In remission, consider drug omission
How should patients be monitored if they are doing well?
“In general, I tend to follow patients monthly for the first six months after starting therapy, to make sure they are tolerating it well and to help manage side effects,” Dr. Lai said. “After that, I follow once every three months, and then often space out visits depending on whether they hit their molecular milestones and how long they’re in remission.”
In certain cases, patients may be taken off medication. The most recent National Comprehensive Cancer Network guidelines for treatment of CML, published in 2021, say that “discontinuation of TKI therapy (with close monitoring) is feasible in carefully selected, consenting patients” with early stage CML who’ve reached remission, defined as deep molecular response (DMR) of at least MR 4.0 for at least 2 years.
The guidelines caution that disease recurrence appears in “approximately 40%-60% of patients who discontinue TKI therapy after achieving DMR experience recurrence within 12 months of treatment cessation, in some cases as early as one month after discontinuation of TKI therapy.”
Still, the guidelines add that “resumption of TKI therapy immediately after recurrence results in the achievement of DMR in almost all patients.”
Dr. Atallah said stopping medication can be especially helpful for patients who grapple with side effects such as fatigue, diarrhea, and muscle aches. Some patients who take the drugs fear losing their health insurance and facing sky-high drug expenses. In 2018, average daily TKI costs for patients with CML were over $350, a 2020 report found.
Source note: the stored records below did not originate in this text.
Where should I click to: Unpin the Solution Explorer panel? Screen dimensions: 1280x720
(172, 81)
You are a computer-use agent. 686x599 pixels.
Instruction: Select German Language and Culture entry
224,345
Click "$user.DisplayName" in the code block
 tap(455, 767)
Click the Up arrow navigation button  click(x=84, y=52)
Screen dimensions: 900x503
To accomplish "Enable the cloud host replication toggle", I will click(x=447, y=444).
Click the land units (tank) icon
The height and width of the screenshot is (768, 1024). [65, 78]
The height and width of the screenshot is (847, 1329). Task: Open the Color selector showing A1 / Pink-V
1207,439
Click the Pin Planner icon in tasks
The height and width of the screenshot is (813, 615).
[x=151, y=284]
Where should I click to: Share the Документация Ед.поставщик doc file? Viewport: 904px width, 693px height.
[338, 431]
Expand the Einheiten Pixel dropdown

Many patients were prescribed hugely expensive second-line treatments rather than inexpensive generic imatinib, the report said, despite “no evidence that later-generation TKIs provide superior progression free or overall survival.”
Many patients, however, refuse to consider stopping their medication, Dr. Atallah said. More data about treatment-free remission is needed, and the 21 U.S. academic medical centers in the H. Jean Khoury Cure CML Consortium are gathering information about patient outcomes.
Mr. Fahnestock is a fan of treatment-free remission. He stopped taking Gleevec about 2 years ago on the advice of his physician after he reached undetectable levels of disease.
“It was sort of a nonevent, really, with no discernible physical effects beyond exacerbation of the osteoarthritis in my hands,” he said. According to him, it’s not clear if this effect is linked to his eliminating the medication.
“I also vaguely hoped I’d feel better, even though I’d never been able to nail down any deleterious side effects,” he said. “No such luck, as it happens.”
Blood work has indicated no resurgence of the disease, and Mr. Fahnestock continues to volunteer as a rural firefighter.
“In general, I’m apparently reasonably healthy for my age, despite my folly [in younger years], and firefighting requires me to stay in reasonable shape,” he said. “I’ve recently been made aware of minor kidney issues and prediabetes. But, hell, I’m genetically scheduled to croak within 5 years or so, so why worry?”
National survival statistics in CML vary by factors such as gender and age, as a 2021 study revealed, and men have worse outcomes. Still, there’s a good chance Mr. Fahnestock won’t need to worry about CML ever again.
Dr. Atallah disclosed research support from Novartis and Takeda and has served both of those firms and Bristol-Myers Squibb as a consultant advisor. Dr. Lai discloses tied with Bristol-Myers Squibb, Jazz, Genentech, Novartis, Abbvie, Daiichi Sankyo, Astellas, MacroGenics, Servier, and Taiho. Mr. Fahnestock has no disclosures.